*Problem*. In the records below, print each line exactly and leave every image out.

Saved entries
===============

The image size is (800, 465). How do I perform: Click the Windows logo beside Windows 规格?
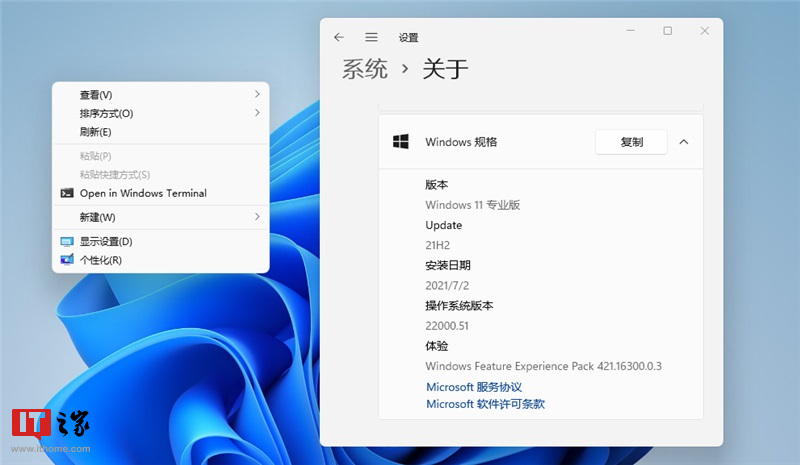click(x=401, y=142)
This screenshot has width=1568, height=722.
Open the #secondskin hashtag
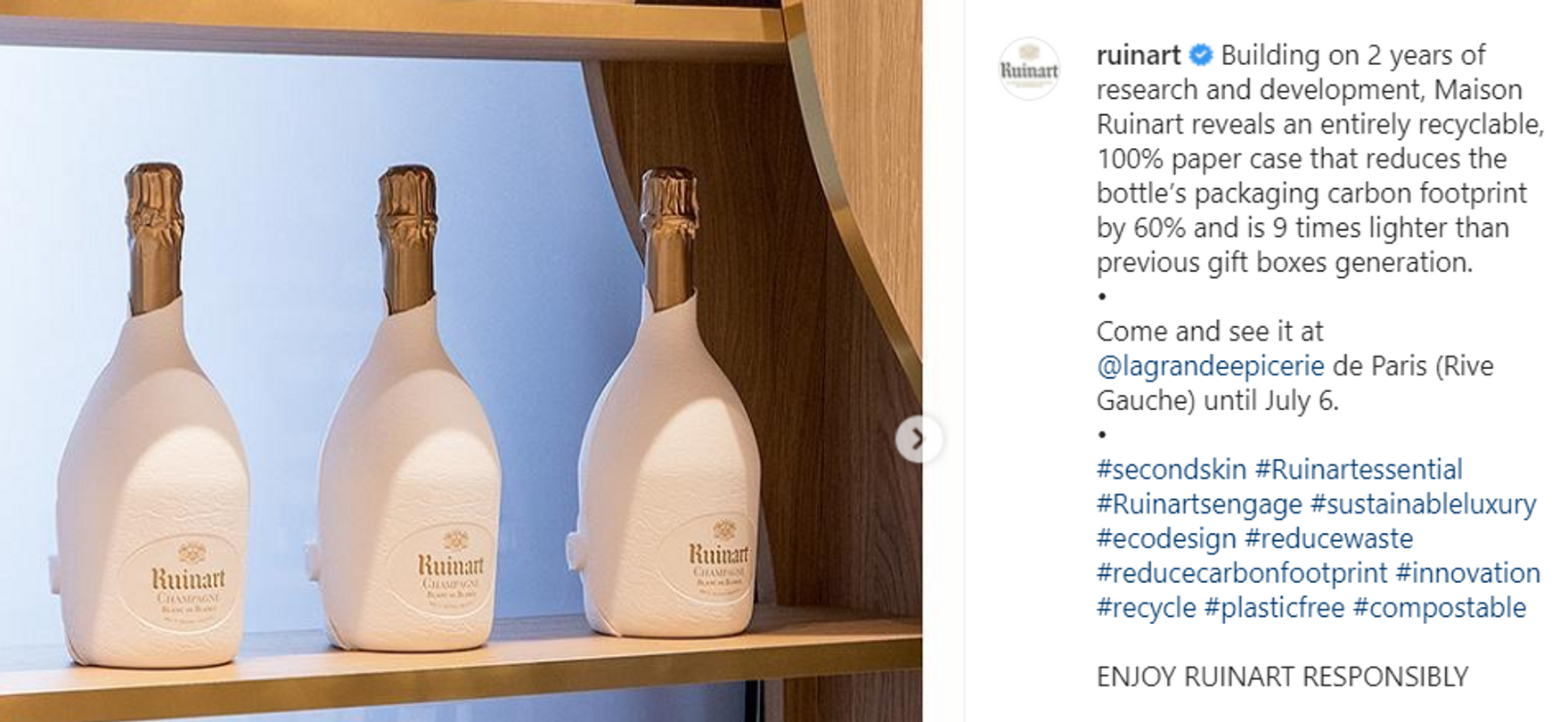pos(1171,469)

===============

*Response below*.
The image size is (800, 465). How do I perform: Click the Windows logo beside Windows 规格?
click(x=401, y=142)
This screenshot has width=1568, height=722.
Open the #secondskin hashtag
pos(1171,469)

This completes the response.